Minggu, 29 Mei 2011

Pengelolaan Kelompok

Setiap individu dengan segala kelebihan dan keterbatasan yang melekat di dalamnya memiliki sejumlah kebutuhan dan tujuan. Untuk mewujudkan kebutuhan dan tujuan yang diinginkan tidak jarang membutuhkan bantuan dan kerja sama dengan individu lain, sehingga terbentuklah kelompok. Dalam perkembangan selanjutnya beberapa kelompok membentuk kelompok yang lebih besar dan dikenal dengan sebutan organisasi. Setiap individu diyakini memiliki potensi konflik. Dengan demikian salah satu karakteristik yang menonjol dari suatu kelompok adalah sering munculnya konflik antar individu dalam kelompok tersebut, dan pada tahapan berikutnya bisa memicu munculnya konflik dengan kelompok lain dan konflik antar kelompok dalam organisasi.

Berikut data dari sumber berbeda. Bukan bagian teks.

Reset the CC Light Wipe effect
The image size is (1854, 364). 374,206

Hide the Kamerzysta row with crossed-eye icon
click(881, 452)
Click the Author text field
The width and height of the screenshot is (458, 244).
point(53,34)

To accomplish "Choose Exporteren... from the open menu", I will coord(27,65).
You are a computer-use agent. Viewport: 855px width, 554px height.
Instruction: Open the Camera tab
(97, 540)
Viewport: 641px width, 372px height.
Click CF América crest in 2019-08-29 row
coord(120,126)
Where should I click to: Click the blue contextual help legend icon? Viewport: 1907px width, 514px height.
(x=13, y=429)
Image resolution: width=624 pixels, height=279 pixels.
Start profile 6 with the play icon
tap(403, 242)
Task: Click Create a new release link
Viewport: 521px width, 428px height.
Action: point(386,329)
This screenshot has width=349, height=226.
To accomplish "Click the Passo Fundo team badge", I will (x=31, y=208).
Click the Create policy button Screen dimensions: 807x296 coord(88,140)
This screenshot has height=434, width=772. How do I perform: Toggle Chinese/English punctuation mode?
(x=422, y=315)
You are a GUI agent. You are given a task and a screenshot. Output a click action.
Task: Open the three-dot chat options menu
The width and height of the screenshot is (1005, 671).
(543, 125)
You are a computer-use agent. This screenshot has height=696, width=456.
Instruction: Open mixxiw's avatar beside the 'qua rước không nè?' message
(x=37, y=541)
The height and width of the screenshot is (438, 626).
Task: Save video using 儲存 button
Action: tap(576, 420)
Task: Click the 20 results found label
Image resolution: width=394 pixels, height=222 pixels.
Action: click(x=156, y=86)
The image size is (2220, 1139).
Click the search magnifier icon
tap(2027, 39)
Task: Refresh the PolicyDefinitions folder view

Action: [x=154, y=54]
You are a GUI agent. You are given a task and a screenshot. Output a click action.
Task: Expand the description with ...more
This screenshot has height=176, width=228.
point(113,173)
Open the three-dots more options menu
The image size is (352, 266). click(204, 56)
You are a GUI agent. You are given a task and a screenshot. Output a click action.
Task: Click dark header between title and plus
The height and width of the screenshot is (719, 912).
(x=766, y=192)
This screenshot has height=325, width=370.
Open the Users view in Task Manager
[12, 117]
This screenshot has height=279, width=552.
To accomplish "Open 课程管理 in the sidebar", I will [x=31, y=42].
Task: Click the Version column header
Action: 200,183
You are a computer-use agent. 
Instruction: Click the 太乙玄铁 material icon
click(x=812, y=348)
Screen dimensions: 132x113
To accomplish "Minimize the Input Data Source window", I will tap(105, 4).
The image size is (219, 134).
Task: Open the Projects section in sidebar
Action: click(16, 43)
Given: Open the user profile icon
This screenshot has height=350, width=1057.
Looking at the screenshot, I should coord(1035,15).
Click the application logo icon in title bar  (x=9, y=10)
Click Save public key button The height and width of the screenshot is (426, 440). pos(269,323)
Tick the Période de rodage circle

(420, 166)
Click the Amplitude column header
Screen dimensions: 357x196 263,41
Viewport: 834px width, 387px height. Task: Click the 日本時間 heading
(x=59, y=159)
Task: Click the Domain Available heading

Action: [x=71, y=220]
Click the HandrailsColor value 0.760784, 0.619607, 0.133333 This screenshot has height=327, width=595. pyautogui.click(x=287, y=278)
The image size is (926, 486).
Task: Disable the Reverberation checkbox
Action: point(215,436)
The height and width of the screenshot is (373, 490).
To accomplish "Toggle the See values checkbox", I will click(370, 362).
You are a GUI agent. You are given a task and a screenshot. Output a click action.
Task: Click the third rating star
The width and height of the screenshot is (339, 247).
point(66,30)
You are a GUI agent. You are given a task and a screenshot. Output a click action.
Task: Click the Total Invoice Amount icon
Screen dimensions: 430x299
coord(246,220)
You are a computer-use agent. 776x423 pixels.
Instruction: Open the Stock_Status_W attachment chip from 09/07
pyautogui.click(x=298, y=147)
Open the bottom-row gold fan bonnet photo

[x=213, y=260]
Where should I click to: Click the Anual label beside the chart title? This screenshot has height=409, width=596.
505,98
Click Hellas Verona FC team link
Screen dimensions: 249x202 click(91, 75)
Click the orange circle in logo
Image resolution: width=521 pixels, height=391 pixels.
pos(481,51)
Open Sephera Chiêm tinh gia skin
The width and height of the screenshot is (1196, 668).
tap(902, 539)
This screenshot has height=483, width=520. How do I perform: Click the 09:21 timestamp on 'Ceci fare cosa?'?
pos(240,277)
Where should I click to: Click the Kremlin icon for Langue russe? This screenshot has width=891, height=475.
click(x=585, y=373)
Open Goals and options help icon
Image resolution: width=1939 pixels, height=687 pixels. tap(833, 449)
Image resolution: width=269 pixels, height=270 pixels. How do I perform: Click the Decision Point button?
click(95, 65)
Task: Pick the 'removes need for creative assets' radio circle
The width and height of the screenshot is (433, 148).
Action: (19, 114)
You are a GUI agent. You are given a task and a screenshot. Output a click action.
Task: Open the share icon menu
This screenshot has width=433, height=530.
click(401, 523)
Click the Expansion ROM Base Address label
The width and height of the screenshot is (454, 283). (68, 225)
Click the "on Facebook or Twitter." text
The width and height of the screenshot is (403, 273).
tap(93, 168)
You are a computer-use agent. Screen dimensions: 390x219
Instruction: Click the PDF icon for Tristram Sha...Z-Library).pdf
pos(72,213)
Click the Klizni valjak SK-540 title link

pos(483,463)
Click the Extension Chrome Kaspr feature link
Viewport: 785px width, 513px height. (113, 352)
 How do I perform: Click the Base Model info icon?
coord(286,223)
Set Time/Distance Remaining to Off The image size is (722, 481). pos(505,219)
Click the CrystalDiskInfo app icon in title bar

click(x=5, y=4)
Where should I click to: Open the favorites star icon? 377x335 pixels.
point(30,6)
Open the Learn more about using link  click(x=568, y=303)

Beberapa literatur menyebutkan makna konflik sebagai suatu perbedaan pendapat di antara dua atau lebih anggota atau kelompok dan organisasi, yang muncul dari kenyataan bahwa mereka harus membagi sumber daya yang langka atau aktivitas kerja dan mereka mempunyai status, tujuan, nilai, atau pandangan yang berbeda, dimana masing-masing pihak berupaya untuk memenangkan kepentingan atau pandangannya. Sedangkan menurut Brown (1998), konflik merupakan bentuk interaksi perbedaan kepentingan, persepsi, dan pilihan. Wujudnya bisa berupa ketidaksetujuan kecil sampai ke perkelahian. Dalam sebuah organisasi, terlalu banyak atau terlalu sedikit konflik akan merugikan bagi organisasi tersebut. Konflik yang terlalu banyak akan menimbulkan perasaan negatif yang kuat, mengabaikan saling ketergantungan, dan eskalasi tindakan agresif yang tidak terkontrol, serta tindakan balasan. Sedangkan terlalu sedikitnya konflik akan menghilangkan informasi kritis bagi keharmonisan atau pengembangan organisasi lebih lanjut. Tugas dari manajer adalah mengelola konflik agar tercapai level yang sedang atau moderat agar bisa memberikan energi yang besar, keterlibatan yang tinggi, pertukaran informasi, dan pengambilan keputusan yang lebih baik. Menurut pandangan modern, konflik merupakan hal yang tidak dapat dihindari dalam organisasi.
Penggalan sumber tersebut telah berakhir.